For six decades, Thaddeus Mosley has taken felled trees near his home in Pittsburgh and transformed them into inventive abstract forms to create large sculptures, five of which are presented in Forest.

Made from walnut and created from 2015 onward, these works reward close looking. The range and expertise of Mosley’s woodworking techniques—carving, chiseling, and joining—are revealed as light shimmers along each work’s surface. From a distance, they stand together and unlock shapeshifting experiences before the eye. Mosley describes his compositional experimentation as the pursuit of presence, “the alchemy of turning something neutral into something alive.”

Jazz infuses the air of Mosley’s studio and inflects his improvisational approach. Unlike sculptors who meticulously plan, Mosley roughly chalks out lines on the surface of logs and then begins hand-chiseling and carving. This slow build-up yields surprises. Solid, monumental forms bend and stretch, revealing themselves as cavernous and delicate. Mosley echoes the context and quotations of jazz, whether by suspending geometric shapes in mid-air like feats of gravity or nodding to the Dogon stepladders of Mali with marks, grooves, and chevrons. From each vantage point, his commanding forms and life-size scale explore space, human existence, and our relationship to nature.
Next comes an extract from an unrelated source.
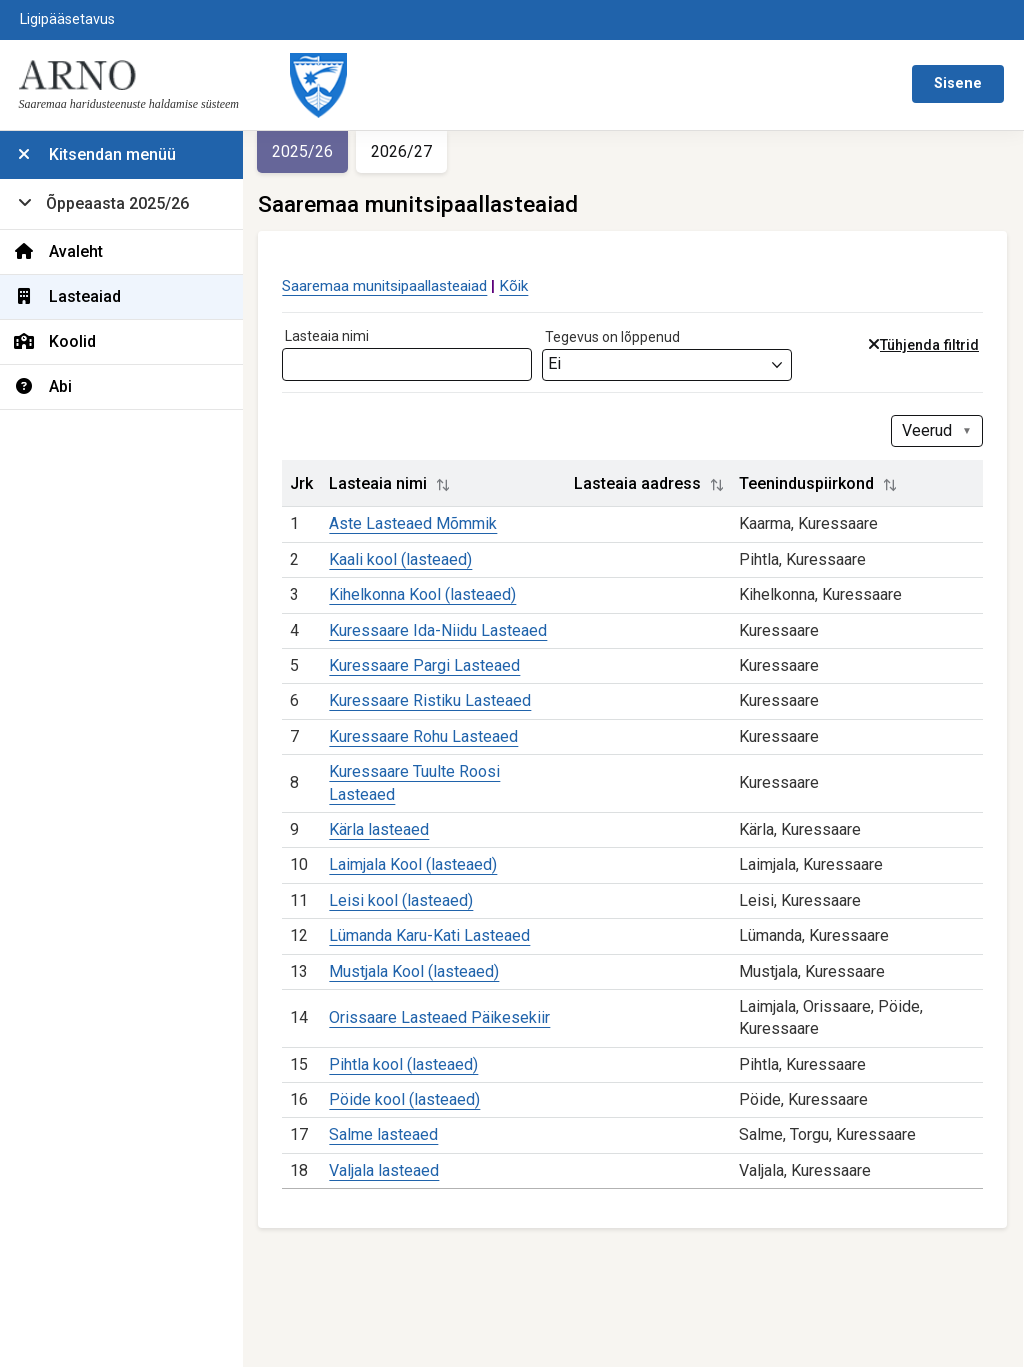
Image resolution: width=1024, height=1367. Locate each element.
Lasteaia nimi (334, 336)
The title of this exhibition takes its name from artist Sam Gilliam’s description of his friend:

He was a jazz critic, post-man, father,
keeper of trees anywhere—
old trees, big trees, round trees, heavy trees.
Thad is not very big,
he is short and close to the ground.
Thad is the forest.

Thaddeus Mosley: Forest is curated by Jessica Bell Brown, Curator and Department Head of Contemporary Art at the Baltimore Museum of Art.